For the most part I find his interpretations enlightening and invigorating. So far I have sensed a bit of influence from liberation theology (though not overly so; a healthy degree of it) and perhaps a Rahner-esque inclusivism; though, this is not pervasive. (furthermore, it is difficult to pick up on these subtleties in a language that is not my primary language.) The man has a real passion for the Psalms, and he has a wonderful ability to open up an individual Psalm and place the reader in awe and wonder before the God whom it extols.
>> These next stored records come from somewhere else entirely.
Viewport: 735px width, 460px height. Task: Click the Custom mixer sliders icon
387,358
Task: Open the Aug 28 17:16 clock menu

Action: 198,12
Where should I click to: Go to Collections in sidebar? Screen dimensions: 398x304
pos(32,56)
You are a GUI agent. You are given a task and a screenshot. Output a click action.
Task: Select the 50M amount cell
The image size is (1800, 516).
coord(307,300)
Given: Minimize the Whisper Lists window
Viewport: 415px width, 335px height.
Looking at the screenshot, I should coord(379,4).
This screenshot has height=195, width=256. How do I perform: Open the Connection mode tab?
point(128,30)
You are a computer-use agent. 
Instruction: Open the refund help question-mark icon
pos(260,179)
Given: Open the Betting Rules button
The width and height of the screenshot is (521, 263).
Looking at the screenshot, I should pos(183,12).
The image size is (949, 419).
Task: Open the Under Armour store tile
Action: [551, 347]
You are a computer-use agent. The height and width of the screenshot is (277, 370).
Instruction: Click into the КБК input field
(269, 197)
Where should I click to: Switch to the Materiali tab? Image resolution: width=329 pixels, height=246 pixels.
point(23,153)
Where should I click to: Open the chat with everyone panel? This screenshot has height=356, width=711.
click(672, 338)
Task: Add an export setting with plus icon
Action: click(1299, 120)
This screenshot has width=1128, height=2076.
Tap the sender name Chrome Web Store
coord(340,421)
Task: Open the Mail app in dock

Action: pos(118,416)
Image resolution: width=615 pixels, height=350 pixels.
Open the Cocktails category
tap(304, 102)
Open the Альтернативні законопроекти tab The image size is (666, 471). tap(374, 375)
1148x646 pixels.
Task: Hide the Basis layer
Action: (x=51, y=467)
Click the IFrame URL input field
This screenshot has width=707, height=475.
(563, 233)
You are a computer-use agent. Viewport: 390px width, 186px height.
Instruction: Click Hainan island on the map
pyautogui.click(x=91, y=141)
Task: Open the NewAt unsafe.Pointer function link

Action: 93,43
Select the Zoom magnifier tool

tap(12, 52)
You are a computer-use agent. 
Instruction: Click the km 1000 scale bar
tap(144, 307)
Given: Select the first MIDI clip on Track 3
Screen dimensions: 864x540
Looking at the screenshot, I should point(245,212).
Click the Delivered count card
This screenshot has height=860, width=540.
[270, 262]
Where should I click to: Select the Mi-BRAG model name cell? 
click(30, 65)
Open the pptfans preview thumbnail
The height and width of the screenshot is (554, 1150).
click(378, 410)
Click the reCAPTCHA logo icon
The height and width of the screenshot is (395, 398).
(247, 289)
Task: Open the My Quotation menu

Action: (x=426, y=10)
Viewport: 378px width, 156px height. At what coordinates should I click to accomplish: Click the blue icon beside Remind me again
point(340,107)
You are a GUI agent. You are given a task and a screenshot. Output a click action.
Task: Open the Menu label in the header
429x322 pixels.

Despite the long introduction, my real interest here is to spend some time with Psalm 114, Zenger’s analysis of which I have just finished reading. This Psalm, like much of the Old Testament, is concise and multi-faceted: several Old Testament themes poetically fold in on themselves throughout its few verses. Further, the entire story and hope of the entire Old Testament runs straight through this Psalm, pointing off into the murky and dark distance with a prominent question-mark, asking what it will look like when this Exodus God acts yet once again. For its original readers, this question had an open and mysterious, unanswerable answer. For us, it has of course been answered beyond all reckoning and expectation in the life, death, and resurrection of Jesus Christ.
Introduction to Psalm 114
To get us going, here is the text of the Psalm. For now, we will mostly be paying attention to the first two verses, but it is worthwhile to familiarize oneself with it in its entirety.
Psalm 114 (NRSV)
1 When Israel went out from Egypt,
the house of Jacob from a people of strange language,
2 Judah became God’s sanctuary,
Israel his dominion.
3 The sea looked and fled;
Jordan turned back.
4 The mountains skipped like rams,
the hills like lambs.
5 Why is it, O sea, that you flee?
O Jordan, that you turn back?
6 O mountains, that you skip like rams?
O hills, like lambs?
7 Tremble, O earth, at the presence of the Lord,
at the presence of the God of Jacob,
8 who turns the rock into a pool of water,
the flint into a spring of water.
In terms of the Psalm as a whole, first to be noticed is the structural division into four stanzas, each consisting of two verses. This should be apparent in well typographed Bibles. Second, one should also notice the chiastic structure of the poem (A B B’ A’), that is the inner two stanzas correspond to one another, while the outer two stanzas (here less obviously) correspond to one another, forming a frame around the poem. (These latter are primarily linked by the key phrases “house of Jacob” (v. 1) and “God of Jacob” (v. 7). The chiastic structure opens a channel between the first and final stanzas that is ordinarily unavailable to a merely linear flow of thought. As such (and as will become apparent), the fourth stanza depicts more or less “the depth dimension and the further outworking of the Exodus celebrated in the first stanza.”3
Observations on vv. 1-2
Now we will focus on only the first two verses (the first stanza) of the Psalm. As just mentioned, this first stanza relates and extols the exodus of Israel out of Egypt. Zenger makes what I see as three main points about the Psalms characterization of the Exodus. First, the verb “went out” carries multiple levels of signification in the theology of the Old Testament.4 Zenger enumerates four connotations: 1. Israel’s leaving-behind of its existence in Egypt; 2. delivery from physical need and danger, 3. embarking on a new “adventure” or state of existence; and 4. going out to war. These four meanings should be kept in the back of one’s mind in reading this Psalm and should be allowed to add vibrancy to the poem.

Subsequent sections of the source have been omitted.